La Syrie n’est en guerre, officiellement, contre aucun pays. Pourtant elle est bombardée sans mandat de l’ONU, ce qui, en soi, représente une violation des conventions internationales, et par des pays avec lesquels elle n’a pas de frontières et n’est pas en conflit et qui ne peuvent donc pas invoquer la légitime défense. Même la France qui, il y a quelques années, s’était fait acclamer à l’ONU pour s’être opposée à l’invasion non autorisée de l’Irak, joue aujourd’hui à la mouche du coche aux côtés des Américains, avec cette conséquence que, pour la première fois depuis longtemps, l’armée française tue des citoyens français qui ne sont pas en guerre contre elle. Le vrai paradoxe de ce conflit, et c’est du jamais vu, c’est que la Syrie subit un double bombardement par deux puissances opposées dont chacune vient faire son marché et soutient un élément des parties en conflit.
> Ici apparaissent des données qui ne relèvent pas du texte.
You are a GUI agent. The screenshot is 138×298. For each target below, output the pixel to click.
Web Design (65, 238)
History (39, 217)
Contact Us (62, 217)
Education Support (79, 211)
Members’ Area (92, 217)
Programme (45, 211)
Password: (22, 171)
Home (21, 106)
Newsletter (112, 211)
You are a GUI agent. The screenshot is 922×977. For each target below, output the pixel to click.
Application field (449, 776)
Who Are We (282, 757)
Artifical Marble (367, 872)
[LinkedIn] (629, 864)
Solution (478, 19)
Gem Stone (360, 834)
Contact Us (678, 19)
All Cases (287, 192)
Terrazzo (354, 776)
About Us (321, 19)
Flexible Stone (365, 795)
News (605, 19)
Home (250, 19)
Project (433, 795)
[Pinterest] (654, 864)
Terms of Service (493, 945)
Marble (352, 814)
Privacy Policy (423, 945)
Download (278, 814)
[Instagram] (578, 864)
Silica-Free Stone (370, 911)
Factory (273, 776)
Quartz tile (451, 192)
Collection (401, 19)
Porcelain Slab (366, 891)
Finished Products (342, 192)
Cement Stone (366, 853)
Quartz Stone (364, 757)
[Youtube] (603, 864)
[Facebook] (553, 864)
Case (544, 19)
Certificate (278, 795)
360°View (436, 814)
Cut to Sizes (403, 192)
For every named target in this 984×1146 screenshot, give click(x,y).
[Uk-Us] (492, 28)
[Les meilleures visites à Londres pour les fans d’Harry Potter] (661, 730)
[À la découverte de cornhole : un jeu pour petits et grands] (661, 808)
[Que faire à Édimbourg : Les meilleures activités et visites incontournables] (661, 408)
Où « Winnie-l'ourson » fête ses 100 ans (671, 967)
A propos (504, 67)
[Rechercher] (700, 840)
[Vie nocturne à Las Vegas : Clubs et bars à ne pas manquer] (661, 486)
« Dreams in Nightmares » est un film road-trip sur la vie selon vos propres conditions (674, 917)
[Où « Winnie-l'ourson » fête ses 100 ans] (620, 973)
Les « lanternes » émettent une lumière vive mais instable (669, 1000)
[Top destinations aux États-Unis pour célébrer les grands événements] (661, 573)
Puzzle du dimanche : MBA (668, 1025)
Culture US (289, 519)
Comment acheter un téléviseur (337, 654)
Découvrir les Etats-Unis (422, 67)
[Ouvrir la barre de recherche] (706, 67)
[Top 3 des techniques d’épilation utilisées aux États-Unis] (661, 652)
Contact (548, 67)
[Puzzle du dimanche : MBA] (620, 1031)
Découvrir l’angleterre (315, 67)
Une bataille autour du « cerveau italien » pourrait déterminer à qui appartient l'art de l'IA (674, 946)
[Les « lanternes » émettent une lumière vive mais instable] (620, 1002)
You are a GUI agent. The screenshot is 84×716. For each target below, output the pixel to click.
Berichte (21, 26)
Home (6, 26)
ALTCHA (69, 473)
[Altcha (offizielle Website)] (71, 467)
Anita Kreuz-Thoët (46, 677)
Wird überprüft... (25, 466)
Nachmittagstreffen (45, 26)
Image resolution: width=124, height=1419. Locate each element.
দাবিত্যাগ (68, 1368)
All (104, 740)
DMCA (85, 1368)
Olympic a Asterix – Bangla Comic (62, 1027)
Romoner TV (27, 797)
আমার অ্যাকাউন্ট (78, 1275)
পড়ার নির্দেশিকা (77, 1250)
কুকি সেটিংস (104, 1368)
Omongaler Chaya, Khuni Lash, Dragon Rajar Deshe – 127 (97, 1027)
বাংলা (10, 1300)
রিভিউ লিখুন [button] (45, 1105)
C’est comme si, il y a quarante ans, la Chine et les Etats-Unis intervenaient simultanément au Vietnam, l’un bombardant Saigon et l’autre s’attaquant à Hanoi !

Le rapport qui coutait plus d’un milliard !

Enfin pour clore cette liste non exhaustive des injustices commises de par le monde, abordons un sujet bien plus léger et qui lui au moins ne fait pas (encore) de morts. 

La commission d’éthique de la FIFA a donc décidé de suspendre Blatter, mais aussi Platini dont il avait été longtemps le mentor et l’ami. Pour les autorités sportives et politiques françaises, la suspension de Platini est un scandale : il n’est pas présumé innocent, il est déclaré innocent avant même la fin de l’instruction de l’affaire. Ses amis condamnent au contraire la commission d’éthique, truffée, affirment-ils, de pro-Blatter, glosent sur le président intérimaire (un Africain !) dont ils rappellent qu’il avait reçu un blâme du CIO il y a quelques années, et fustigent les libéralités que le président déchu aurait accordées aux pays les plus pauvres. Aucun ne s’offusque que Platini, membre du comité exécutif de la FIFA depuis 13 ans, n’ait jamais rompu avec son ancien mentor pourtant suspecté de plusieurs dérives au cours de son long mandat, ni qu’il ait reçu de celui-ci, pour rétribution de travaux de conseil, soldés dix ans après leur achèvement, l’équivalent d’un milliard deux cents millions CFA. Même si ce montant ne constitue pas un « préjudice pour la FIFA », comme le sous-entend l’acte d’accusation, il est tout de même étrange qu’un seul conseiller ait reçu, de manière quasi informelle, un salaire d’un montant aussi élevé, plus que n’avait reçu aucun pays africain pour développer le football sur ses terres. Apparemment Blatter n’a pas arrosé que des Africains et le rapport, chèrement payé, qui avait valu l’opprobre à Xavière Tiberi, épouse de l’ancien maire de Paris, fait pâle figure à côté de celui de Platini.

Ainsi va le monde et Jean de La Fontaine l’avait résumé il y a trois siècles et demi par une formule : « la raison du plus fort est toujours la meilleure ! ».